● **Supplied material**:
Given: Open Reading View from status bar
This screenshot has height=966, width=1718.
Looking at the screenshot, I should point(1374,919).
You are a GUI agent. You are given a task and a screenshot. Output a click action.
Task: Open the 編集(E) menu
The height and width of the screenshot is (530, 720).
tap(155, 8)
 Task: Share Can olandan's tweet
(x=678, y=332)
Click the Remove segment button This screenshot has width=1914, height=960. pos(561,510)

---

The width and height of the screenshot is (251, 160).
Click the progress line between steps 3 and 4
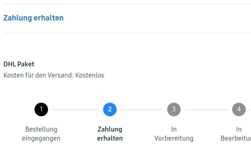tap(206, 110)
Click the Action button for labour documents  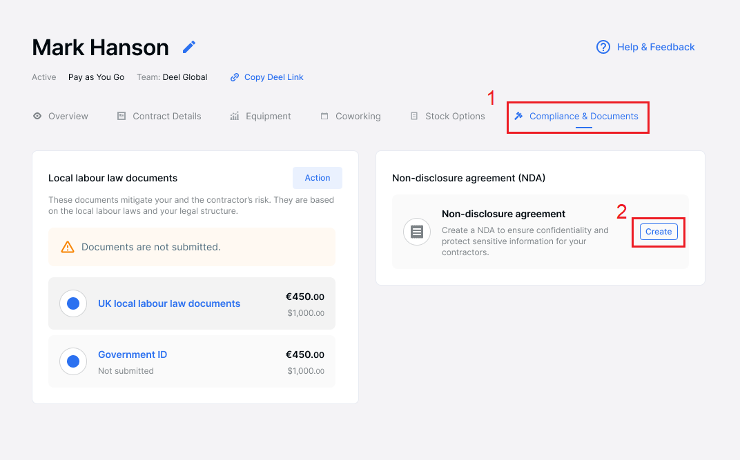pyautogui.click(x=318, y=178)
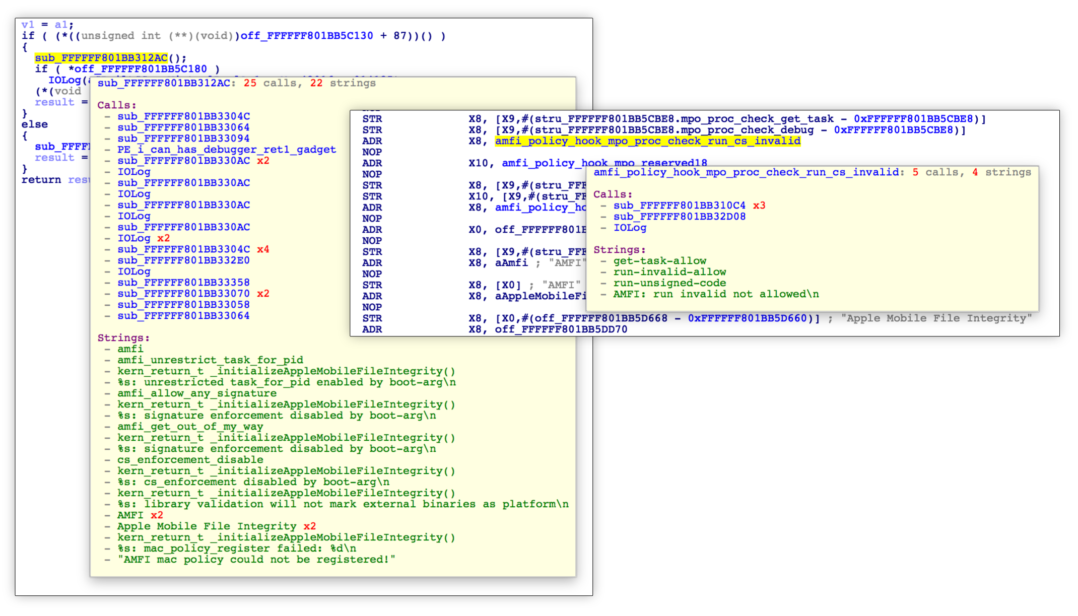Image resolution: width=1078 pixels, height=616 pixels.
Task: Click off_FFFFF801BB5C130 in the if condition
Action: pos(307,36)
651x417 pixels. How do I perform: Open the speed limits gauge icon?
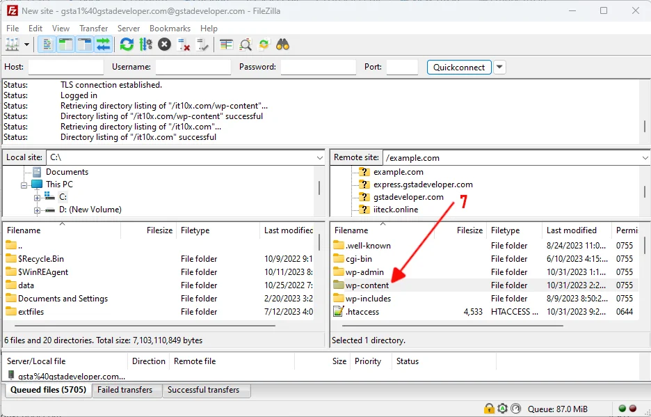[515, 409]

● **Problem requirements**: Transcribe the data lines exactly as they appear, starting at the line containing "Given: Open Reading View from status bar" and ending at the line containing "Click the Remove".

● **Result**:
Given: Open Reading View from status bar
This screenshot has height=966, width=1718.
Looking at the screenshot, I should point(1374,919).
You are a GUI agent. You are given a task and a screenshot. Output a click action.
Task: Open the 編集(E) menu
The height and width of the screenshot is (530, 720).
tap(155, 8)
 Task: Share Can olandan's tweet
(x=678, y=332)
Click the Remove segment button This screenshot has width=1914, height=960. pos(561,510)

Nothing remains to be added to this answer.